Pierce County Auditor Pat McCarthy said her staff became suspicious when they noticed a large number of the registrations came from voters who supposedly lived at the Tacoma Rescue Mission, a group that provides food, shelter and other services to the homeless.

Prosecutors believe ACORN workers were not scheming to permit illegal voting, but rather trying to get paid for work they didn’t do.

ACORN workers, who earned $8 an hour, flipped through phone books or made names up when they fell short of quotas they were supposed to meet, said Allen Rose, a Pierce County deputy prosecutor.

In a few cases, the workers appeared to have used the names of celebrities.
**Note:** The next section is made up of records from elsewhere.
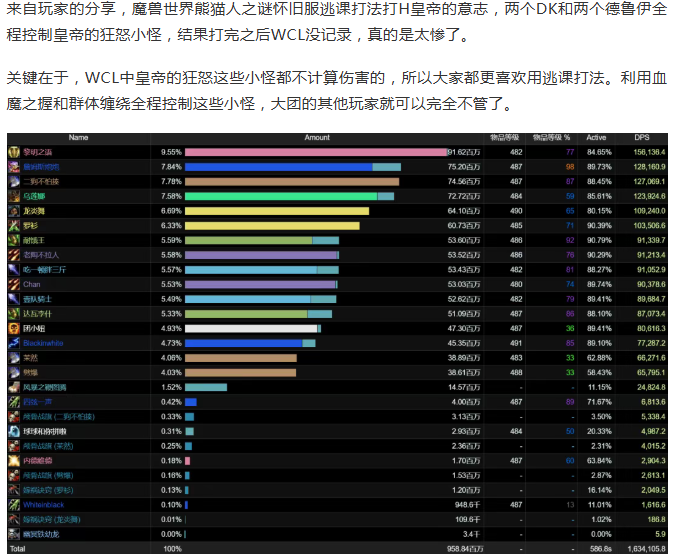
Task: Sort by the Name column header
Action: coord(78,138)
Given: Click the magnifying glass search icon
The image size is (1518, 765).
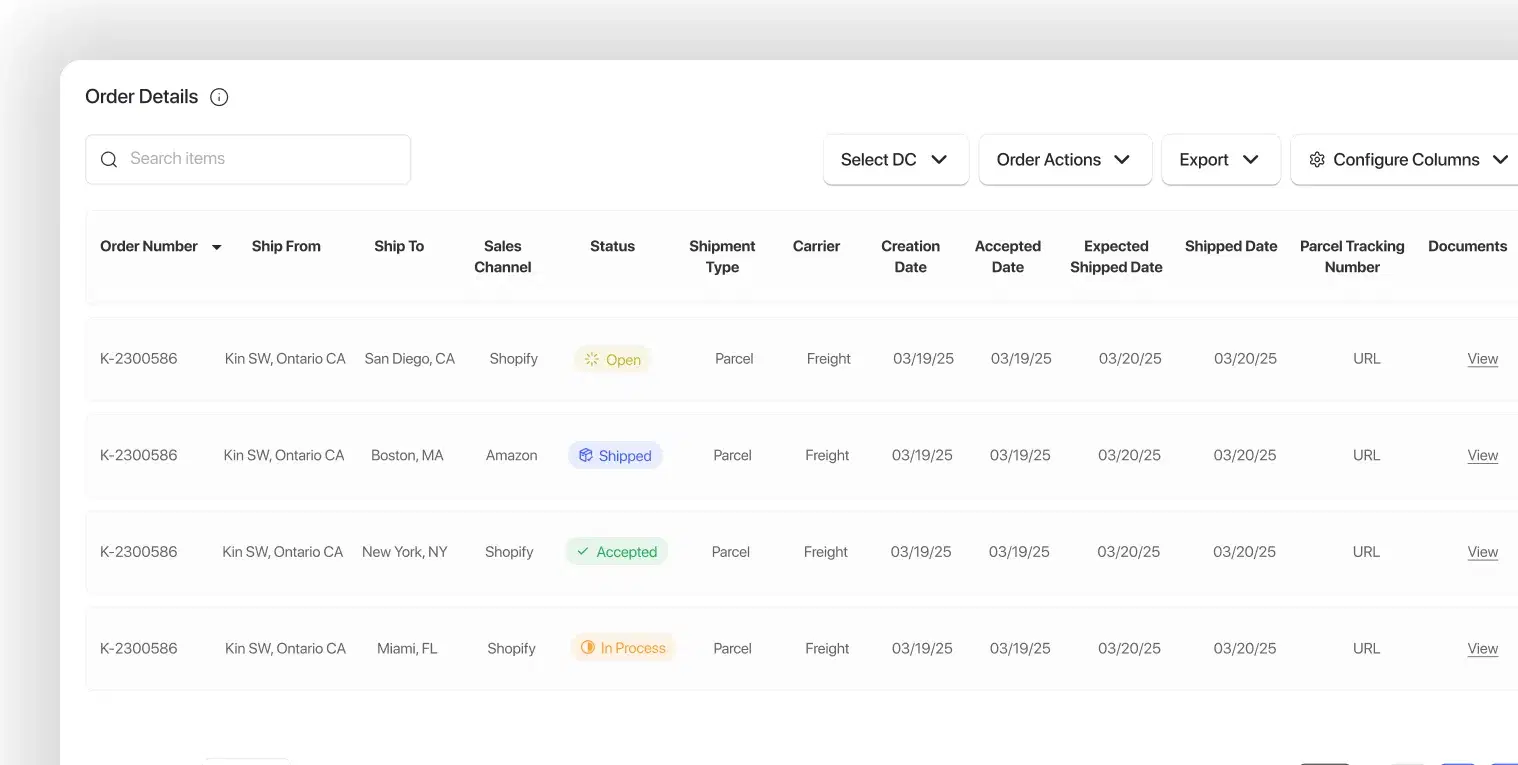Looking at the screenshot, I should (109, 159).
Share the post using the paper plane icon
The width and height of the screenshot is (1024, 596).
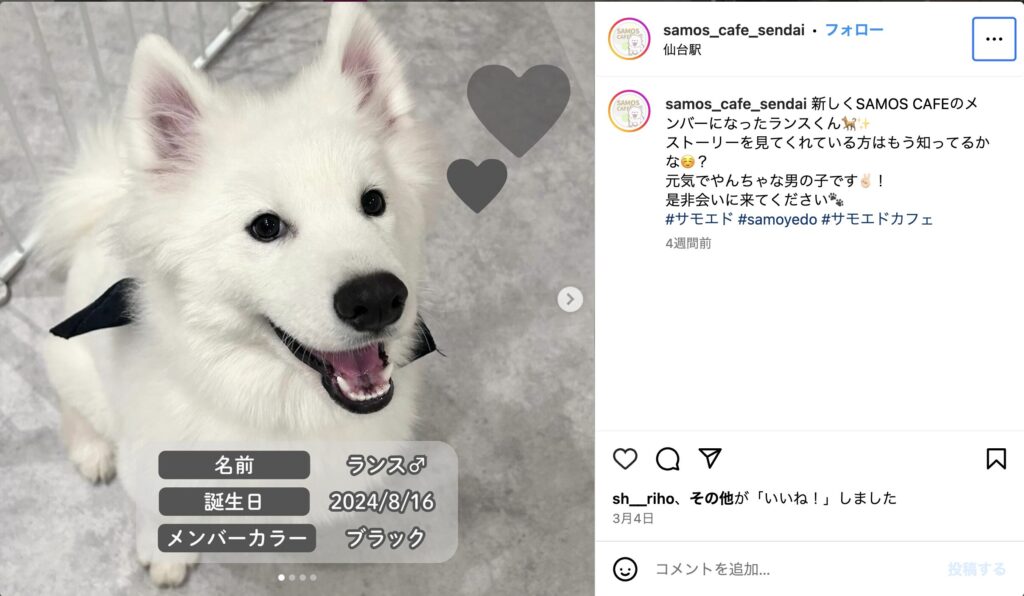point(710,458)
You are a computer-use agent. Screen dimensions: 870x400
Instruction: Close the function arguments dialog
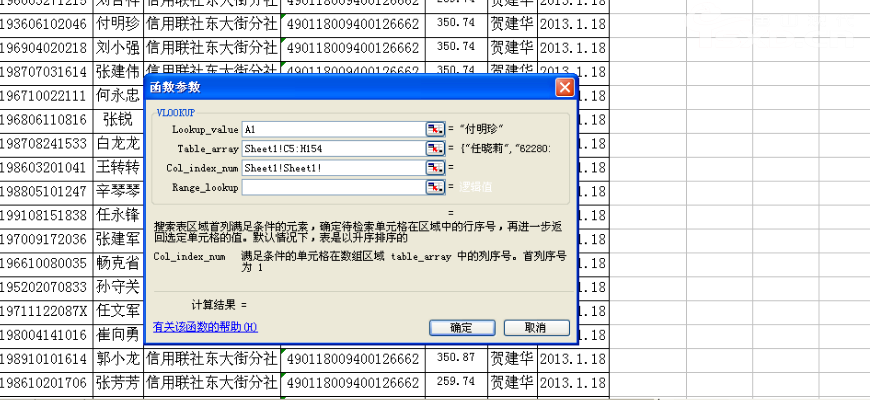[565, 88]
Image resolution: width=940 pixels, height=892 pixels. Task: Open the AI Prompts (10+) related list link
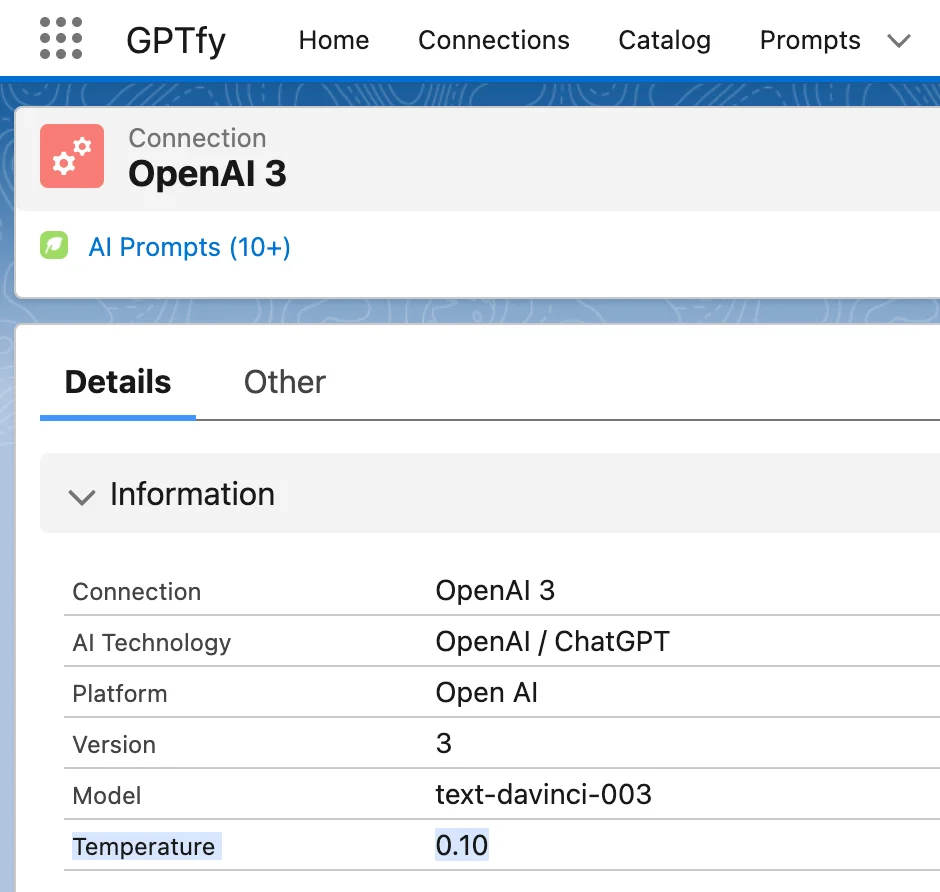tap(189, 247)
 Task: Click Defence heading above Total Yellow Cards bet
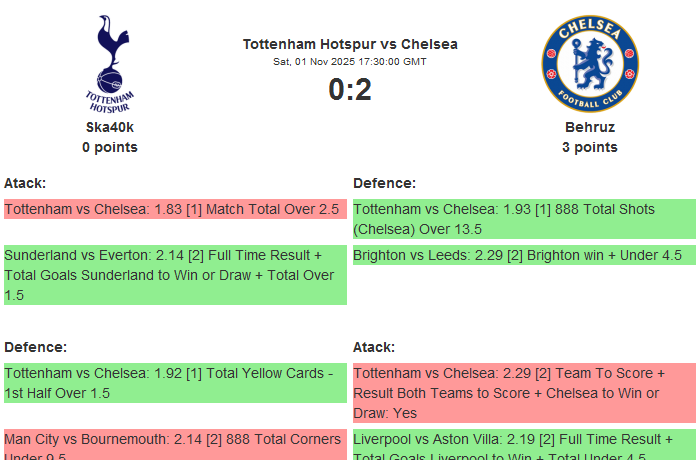[x=35, y=347]
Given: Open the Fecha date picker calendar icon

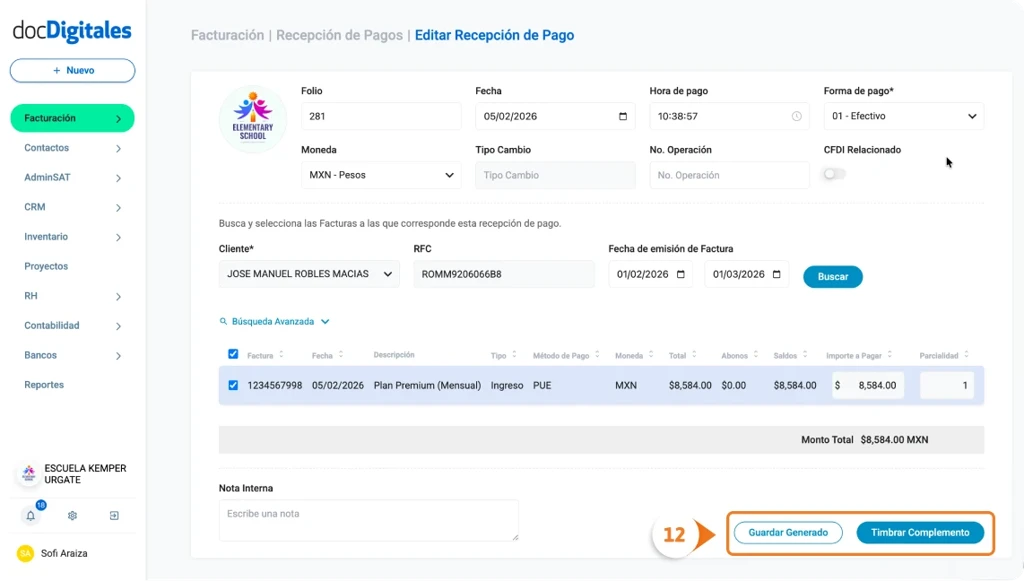Looking at the screenshot, I should [x=623, y=116].
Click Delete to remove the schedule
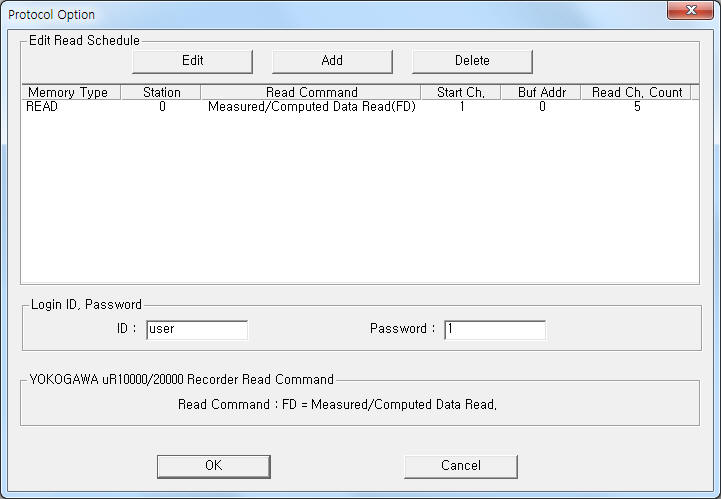Viewport: 721px width, 499px height. [x=472, y=61]
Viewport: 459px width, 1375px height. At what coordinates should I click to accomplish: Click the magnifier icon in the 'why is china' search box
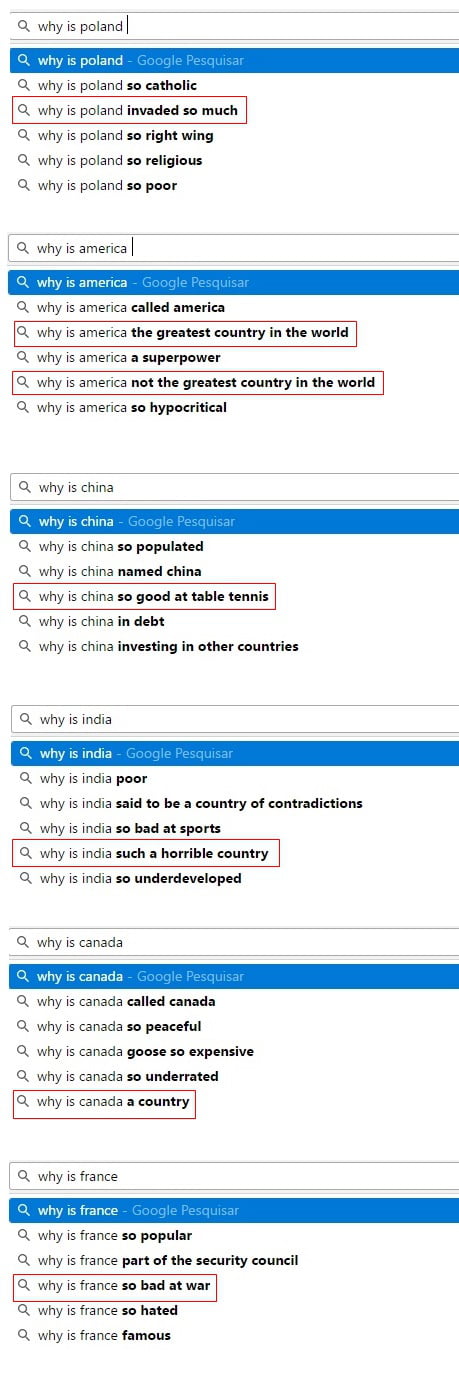pyautogui.click(x=25, y=487)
Pierce County received registrations for “Veronica Mars,” a character in the television series of the same name, and “Pat Tillman,” a football player who left the NFL to become an Army Ranger and died in Afghanistan in 2004.

No ballots from the fraudulent registrations were cast.

Last year the King County Canvassing Board removed 1,762 fraudulent registrations from King County’s voter list.

On Wednesday, Rose will ask the Pierce County Canvassing Board to purge 230 registrations submitted by ACORN workers.

All the supposed voters lived at the Tacoma Rescue Mission, according to the forms. The county sent two letters to each of them trying to verify registrations. All were returned undeliverable.

Legitimate voters can attend the hearing to contest the challenge to their registrations, but Rose doesn’t think that’s likely. “I don’t think anybody’s going to be there,” Rose said.

Once the county’s voter rolls are cleaned up, “we’ll be able to put this issue to bed,” McCarthy said.